◆ EXCERPTED RECORDS
***

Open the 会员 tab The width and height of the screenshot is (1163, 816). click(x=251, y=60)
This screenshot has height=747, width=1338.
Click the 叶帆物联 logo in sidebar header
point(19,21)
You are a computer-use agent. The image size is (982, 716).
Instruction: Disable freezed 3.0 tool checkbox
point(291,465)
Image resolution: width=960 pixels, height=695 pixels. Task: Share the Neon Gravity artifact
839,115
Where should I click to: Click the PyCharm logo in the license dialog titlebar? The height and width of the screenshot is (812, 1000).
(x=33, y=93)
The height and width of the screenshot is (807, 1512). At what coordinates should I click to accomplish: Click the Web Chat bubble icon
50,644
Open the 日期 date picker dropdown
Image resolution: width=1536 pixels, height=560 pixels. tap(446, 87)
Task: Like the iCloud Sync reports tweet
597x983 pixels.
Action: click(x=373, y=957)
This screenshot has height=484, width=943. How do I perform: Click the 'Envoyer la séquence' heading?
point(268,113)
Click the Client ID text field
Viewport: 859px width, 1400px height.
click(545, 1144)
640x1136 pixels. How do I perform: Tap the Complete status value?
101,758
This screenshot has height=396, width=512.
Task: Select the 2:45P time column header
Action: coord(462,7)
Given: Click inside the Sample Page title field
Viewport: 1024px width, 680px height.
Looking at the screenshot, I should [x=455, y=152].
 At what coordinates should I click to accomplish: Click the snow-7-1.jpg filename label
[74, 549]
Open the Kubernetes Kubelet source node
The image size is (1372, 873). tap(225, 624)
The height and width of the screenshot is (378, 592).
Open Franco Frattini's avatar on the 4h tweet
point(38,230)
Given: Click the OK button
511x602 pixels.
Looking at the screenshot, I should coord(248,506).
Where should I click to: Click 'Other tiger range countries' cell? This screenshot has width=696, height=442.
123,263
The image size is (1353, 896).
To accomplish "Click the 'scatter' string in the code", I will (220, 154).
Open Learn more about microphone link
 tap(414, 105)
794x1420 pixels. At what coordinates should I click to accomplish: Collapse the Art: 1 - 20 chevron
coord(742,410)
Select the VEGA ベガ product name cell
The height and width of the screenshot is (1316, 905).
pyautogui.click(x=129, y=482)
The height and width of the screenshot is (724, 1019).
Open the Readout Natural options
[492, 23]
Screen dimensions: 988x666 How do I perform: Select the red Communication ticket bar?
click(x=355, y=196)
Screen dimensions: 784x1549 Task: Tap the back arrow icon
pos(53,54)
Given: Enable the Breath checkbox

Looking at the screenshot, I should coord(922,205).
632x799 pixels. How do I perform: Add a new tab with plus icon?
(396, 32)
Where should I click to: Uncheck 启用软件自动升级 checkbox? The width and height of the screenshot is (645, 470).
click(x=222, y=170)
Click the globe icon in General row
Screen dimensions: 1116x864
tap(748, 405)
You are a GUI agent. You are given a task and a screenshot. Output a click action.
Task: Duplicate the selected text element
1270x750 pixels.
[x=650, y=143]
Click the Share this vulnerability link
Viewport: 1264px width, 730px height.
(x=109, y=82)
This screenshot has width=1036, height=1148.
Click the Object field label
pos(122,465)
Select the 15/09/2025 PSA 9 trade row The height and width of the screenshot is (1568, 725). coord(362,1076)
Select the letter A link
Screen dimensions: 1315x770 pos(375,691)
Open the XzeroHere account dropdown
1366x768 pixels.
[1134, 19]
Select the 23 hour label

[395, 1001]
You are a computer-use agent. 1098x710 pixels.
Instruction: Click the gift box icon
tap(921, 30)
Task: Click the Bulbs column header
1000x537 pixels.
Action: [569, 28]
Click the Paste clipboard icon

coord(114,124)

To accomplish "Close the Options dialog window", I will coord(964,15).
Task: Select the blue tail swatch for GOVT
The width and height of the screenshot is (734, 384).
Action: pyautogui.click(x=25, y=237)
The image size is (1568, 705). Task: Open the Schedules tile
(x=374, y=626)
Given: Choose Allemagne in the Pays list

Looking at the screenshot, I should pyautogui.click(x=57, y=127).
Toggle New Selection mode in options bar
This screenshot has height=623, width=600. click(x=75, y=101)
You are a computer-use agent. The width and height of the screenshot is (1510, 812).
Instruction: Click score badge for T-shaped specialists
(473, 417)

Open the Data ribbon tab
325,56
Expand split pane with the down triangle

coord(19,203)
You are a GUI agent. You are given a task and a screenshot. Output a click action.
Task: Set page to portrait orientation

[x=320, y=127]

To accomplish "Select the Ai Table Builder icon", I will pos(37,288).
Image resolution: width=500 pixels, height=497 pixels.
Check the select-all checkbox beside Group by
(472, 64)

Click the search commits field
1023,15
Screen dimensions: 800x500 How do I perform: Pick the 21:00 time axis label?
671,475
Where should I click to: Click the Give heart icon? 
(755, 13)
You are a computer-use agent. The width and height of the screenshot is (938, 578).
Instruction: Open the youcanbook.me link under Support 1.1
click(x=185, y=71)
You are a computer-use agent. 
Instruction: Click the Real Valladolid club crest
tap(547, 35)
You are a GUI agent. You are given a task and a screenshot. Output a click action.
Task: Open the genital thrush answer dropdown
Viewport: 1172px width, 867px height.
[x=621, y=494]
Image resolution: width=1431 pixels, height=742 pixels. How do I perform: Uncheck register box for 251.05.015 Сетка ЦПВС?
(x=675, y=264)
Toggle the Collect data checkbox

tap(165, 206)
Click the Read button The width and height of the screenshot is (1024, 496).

***

◆ TASK REQUIREMENTS
Nothing should be left out when the listing is retyped exactly.

◆ PROBLEM SOLUTION
Open the 会员 tab The width and height of the screenshot is (1163, 816). click(x=251, y=60)
This screenshot has height=747, width=1338.
Click the 叶帆物联 logo in sidebar header
point(19,21)
You are a computer-use agent. The image size is (982, 716).
Instruction: Disable freezed 3.0 tool checkbox
point(291,465)
Image resolution: width=960 pixels, height=695 pixels. Task: Share the Neon Gravity artifact
839,115
Where should I click to: Click the PyCharm logo in the license dialog titlebar? The height and width of the screenshot is (812, 1000).
(x=33, y=93)
The height and width of the screenshot is (807, 1512). At what coordinates should I click to accomplish: Click the Web Chat bubble icon
50,644
Open the 日期 date picker dropdown
Image resolution: width=1536 pixels, height=560 pixels. tap(446, 87)
Task: Like the iCloud Sync reports tweet
597x983 pixels.
Action: click(x=373, y=957)
This screenshot has height=484, width=943. How do I perform: Click the 'Envoyer la séquence' heading?
point(268,113)
Click the Client ID text field
Viewport: 859px width, 1400px height.
click(545, 1144)
640x1136 pixels. How do I perform: Tap the Complete status value?
101,758
This screenshot has height=396, width=512.
Task: Select the 2:45P time column header
Action: coord(462,7)
Given: Click inside the Sample Page title field
Viewport: 1024px width, 680px height.
Looking at the screenshot, I should [x=455, y=152].
 At what coordinates should I click to accomplish: Click the snow-7-1.jpg filename label
[74, 549]
Open the Kubernetes Kubelet source node
The image size is (1372, 873). tap(225, 624)
The height and width of the screenshot is (378, 592).
Open Franco Frattini's avatar on the 4h tweet
point(38,230)
Given: Click the OK button
511x602 pixels.
Looking at the screenshot, I should coord(248,506).
Where should I click to: Click 'Other tiger range countries' cell? This screenshot has width=696, height=442.
123,263
The image size is (1353, 896).
To accomplish "Click the 'scatter' string in the code", I will (220, 154).
Open Learn more about microphone link
 tap(414, 105)
794x1420 pixels. At what coordinates should I click to accomplish: Collapse the Art: 1 - 20 chevron
coord(742,410)
Select the VEGA ベガ product name cell
The height and width of the screenshot is (1316, 905).
pyautogui.click(x=129, y=482)
The height and width of the screenshot is (724, 1019).
Open the Readout Natural options
[492, 23]
Screen dimensions: 988x666 How do I perform: Select the red Communication ticket bar?
click(x=355, y=196)
Screen dimensions: 784x1549 Task: Tap the back arrow icon
pos(53,54)
Given: Enable the Breath checkbox

Looking at the screenshot, I should coord(922,205).
632x799 pixels. How do I perform: Add a new tab with plus icon?
(396, 32)
Where should I click to: Uncheck 启用软件自动升级 checkbox? The width and height of the screenshot is (645, 470).
click(x=222, y=170)
Click the globe icon in General row
Screen dimensions: 1116x864
tap(748, 405)
You are a GUI agent. You are given a task and a screenshot. Output a click action.
Task: Duplicate the selected text element
1270x750 pixels.
[x=650, y=143]
Click the Share this vulnerability link
Viewport: 1264px width, 730px height.
(x=109, y=82)
This screenshot has width=1036, height=1148.
Click the Object field label
pos(122,465)
Select the 15/09/2025 PSA 9 trade row The height and width of the screenshot is (1568, 725). coord(362,1076)
Select the letter A link
Screen dimensions: 1315x770 pos(375,691)
Open the XzeroHere account dropdown
1366x768 pixels.
[1134, 19]
Select the 23 hour label

[395, 1001]
You are a computer-use agent. 1098x710 pixels.
Instruction: Click the gift box icon
tap(921, 30)
Task: Click the Bulbs column header
1000x537 pixels.
Action: [569, 28]
Click the Paste clipboard icon

coord(114,124)

To accomplish "Close the Options dialog window", I will coord(964,15).
Task: Select the blue tail swatch for GOVT
The width and height of the screenshot is (734, 384).
Action: pyautogui.click(x=25, y=237)
The image size is (1568, 705). Task: Open the Schedules tile
(x=374, y=626)
Given: Choose Allemagne in the Pays list

Looking at the screenshot, I should pyautogui.click(x=57, y=127).
Toggle New Selection mode in options bar
This screenshot has height=623, width=600. click(x=75, y=101)
You are a computer-use agent. The width and height of the screenshot is (1510, 812).
Instruction: Click score badge for T-shaped specialists
(473, 417)

Open the Data ribbon tab
325,56
Expand split pane with the down triangle

coord(19,203)
You are a GUI agent. You are given a task and a screenshot. Output a click action.
Task: Set page to portrait orientation

[x=320, y=127]

To accomplish "Select the Ai Table Builder icon", I will pos(37,288).
Image resolution: width=500 pixels, height=497 pixels.
Check the select-all checkbox beside Group by
(472, 64)

Click the search commits field
1023,15
Screen dimensions: 800x500 How do I perform: Pick the 21:00 time axis label?
671,475
Where should I click to: Click the Give heart icon? 
(755, 13)
You are a computer-use agent. The width and height of the screenshot is (938, 578).
Instruction: Open the youcanbook.me link under Support 1.1
click(x=185, y=71)
You are a computer-use agent. 
Instruction: Click the Real Valladolid club crest
tap(547, 35)
You are a GUI agent. You are given a task and a screenshot. Output a click action.
Task: Open the genital thrush answer dropdown
Viewport: 1172px width, 867px height.
[x=621, y=494]
Image resolution: width=1431 pixels, height=742 pixels. How do I perform: Uncheck register box for 251.05.015 Сетка ЦПВС?
(x=675, y=264)
Toggle the Collect data checkbox

tap(165, 206)
Click the Read button The width and height of the screenshot is (1024, 496).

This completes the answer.